2026 Status and Reception

As of 2026, the Falcon 3 family remains available on Hugging Face and is maintained by TII. The models were adopted in enterprise and research contexts where the Apache 2.0 license and Intel Gaudi support mattered.

TII has continued releasing models since Falcon 3, and the Falcon brand has remained a known quantity in the open-weight space — one of the few non-US, non-China model series with genuine institutional backing.

The 7B and 10B variants see the most production usage. The 1B and 3B distilled models have found adoption in mobile and edge AI contexts where parameter constraints are hard.

Community reception was positive but measured.
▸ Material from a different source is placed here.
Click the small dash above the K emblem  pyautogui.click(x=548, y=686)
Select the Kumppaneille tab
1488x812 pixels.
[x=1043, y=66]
Practitioners acknowledged the competitive benchmarks for the parameter count and appreciated the licensing clarity, but the December 2024 market was simply too crowded with strong releases for any individual model to capture outsized attention. Falcon 3 was good news for practitioners who needed it — not the breakthrough that o1-mini or Qwen 3 became.


Verdict

Rating: 4/5

Falcon 3 does exactly what TII designed it to do. It is a STEM-capable, Apache-licensed, deployment-ready open-weight family with an unusual and effective training methodology for the 10B model and broad hardware certification.

The reasons to choose Falcon 3 over alternatives are specific but real:

  • You need Apache 2.0 with no asterisks
  • You’re deploying on Intel Gaudi or Xeon 6 infrastructure
  • Your use case is STEM-heavy (scientific text, code, math)
  • You need validated quantization options including GGUF for edge

The reasons it falls short of a 5/5 are also specific: in December 2024, Microsoft Phi-4 outperformed it on math tasks (with more parameters), Qwen 2.5 7B matched it with fewer parameters, and the general market had options in every direction. Falcon 3 is excellent at what it is. It’s not a generational leap.

The 10B via layer-duplication upscaling is a technically noteworthy approach that deserves attention — it’s not the industry-standard training path, and TII’s success with it opens questions about whether this methodology will propagate. In that sense, Falcon 3 has a technical contribution that goes beyond its benchmark position.


All benchmarks from TII’s official Falcon 3 release materials (December 2024). Competitive context from public benchmark results available at time of publication.